Левушку-проказника государыня в любое время принимали. Любили начать день с левушкиной шутки — от этого, говаривали, весь день потом лего́к. Однако же влетевшего его спросили для порядку:
— Что, Левушка, не спится? Рановато меня посетить решил.
На что Лев Александрыч отвечал не на обычный гаерский манер, а высокоторжественно:
— Не до сна, ваше императорское величество! Летел на крыльях быстрей самого Эола, поелику спешил повергнуть к августейшим стопам залог вечного благоденствия для будущей России!
Государыня весьма удивились и даже обеспокоились:
— Вечного благоденствия? Да ты здоров ли, Левушка? Да что ж это за счастие такое, и когда оно наступит?
— А сие теперь зависит от одного только желания вашего величества!
— Гм. А мне-то мнилось, что оно уж давно от меня, вдовы, зависит. Однако что за залог-то, Лев Александрыч? Давай говори, не томи.
— Чудо чудное открылось, матушка, миракль фабулё!
— У тебя всякой день чудеса. Да говори ты, тут все свои!
Лев Александрыч надул щеки, выкатил глаза, вдохнул чуть не весь воздух в бриллиантовой, а потом и выпалил:
— Жар-птица, ваше величество!
Государыня ахнули и поглядели на него с сочувствием.
— Ты, Левушка, должно быть, кутил всю ночь, бедный, а ко мне пожаловал в деменции… — сказали, покачав головой. — Жар-птицы — это в русских сказках бывает.

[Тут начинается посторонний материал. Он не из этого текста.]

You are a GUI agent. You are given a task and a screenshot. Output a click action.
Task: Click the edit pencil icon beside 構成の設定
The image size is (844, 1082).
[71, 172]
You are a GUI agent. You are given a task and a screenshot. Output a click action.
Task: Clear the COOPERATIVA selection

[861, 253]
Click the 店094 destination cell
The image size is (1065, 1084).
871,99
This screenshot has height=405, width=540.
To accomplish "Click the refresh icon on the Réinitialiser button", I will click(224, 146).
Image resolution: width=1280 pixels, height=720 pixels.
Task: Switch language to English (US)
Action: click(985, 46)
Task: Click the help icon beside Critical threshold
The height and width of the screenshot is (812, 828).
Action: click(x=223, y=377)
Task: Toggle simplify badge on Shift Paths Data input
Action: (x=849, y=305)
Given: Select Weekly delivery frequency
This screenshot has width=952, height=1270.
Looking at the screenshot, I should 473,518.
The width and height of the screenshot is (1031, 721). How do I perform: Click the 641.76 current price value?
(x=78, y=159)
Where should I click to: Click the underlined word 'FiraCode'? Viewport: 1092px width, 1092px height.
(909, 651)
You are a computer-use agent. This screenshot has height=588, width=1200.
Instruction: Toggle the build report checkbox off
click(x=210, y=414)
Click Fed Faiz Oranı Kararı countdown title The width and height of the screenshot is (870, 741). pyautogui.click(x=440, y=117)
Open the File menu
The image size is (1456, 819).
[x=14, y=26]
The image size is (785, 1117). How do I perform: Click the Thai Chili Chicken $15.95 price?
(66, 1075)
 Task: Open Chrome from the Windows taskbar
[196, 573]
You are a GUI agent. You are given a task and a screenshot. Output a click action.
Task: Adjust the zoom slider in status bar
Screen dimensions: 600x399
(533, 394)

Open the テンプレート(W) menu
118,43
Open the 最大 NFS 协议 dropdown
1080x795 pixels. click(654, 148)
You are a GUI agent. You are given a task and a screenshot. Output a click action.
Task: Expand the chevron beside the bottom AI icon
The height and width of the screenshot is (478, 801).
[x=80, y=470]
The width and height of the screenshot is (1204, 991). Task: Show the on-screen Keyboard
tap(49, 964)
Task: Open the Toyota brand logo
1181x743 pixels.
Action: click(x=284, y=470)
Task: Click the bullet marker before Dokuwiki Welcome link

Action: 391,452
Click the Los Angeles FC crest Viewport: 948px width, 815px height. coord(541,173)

Однако Лев Александрыч не смутился.
— В царствование Екатерины Премудрыя все сказки былью обернулись! А извольте-ка бросить взор, ваше величество!
С этими словами чудотворный шталмейстер хлопнул в ладоши, и высокие двери распахнулись настежь. За дверями обнаружились два дюжих лакея, еле державшие высокую золотую клетку, изукрашенную изумрудами и рубинами. А в самой серединке радужного блеска, на палисандровой жердочке, подбоченясь крылом, сиял довольством и всеми своими кулёрами наш Филюша.
— Сей есть Филюша, а полным именем нареченный Фелицитат, — тут Лев Александрыч сделал значительную паузу, — что означает счастие приносящий.
Государыню, однако, блеск не ослепил.
— А ведь где-то я пичугу эту уже видала… — молвила она в задумчивости.
— Так точно, видали-с, — вмешался тут господин Храповицкий. — Поднесена прошлым летом иноземными послами, а вашему величеству было угодно приказать, чтоб дикаря сего просветили-с.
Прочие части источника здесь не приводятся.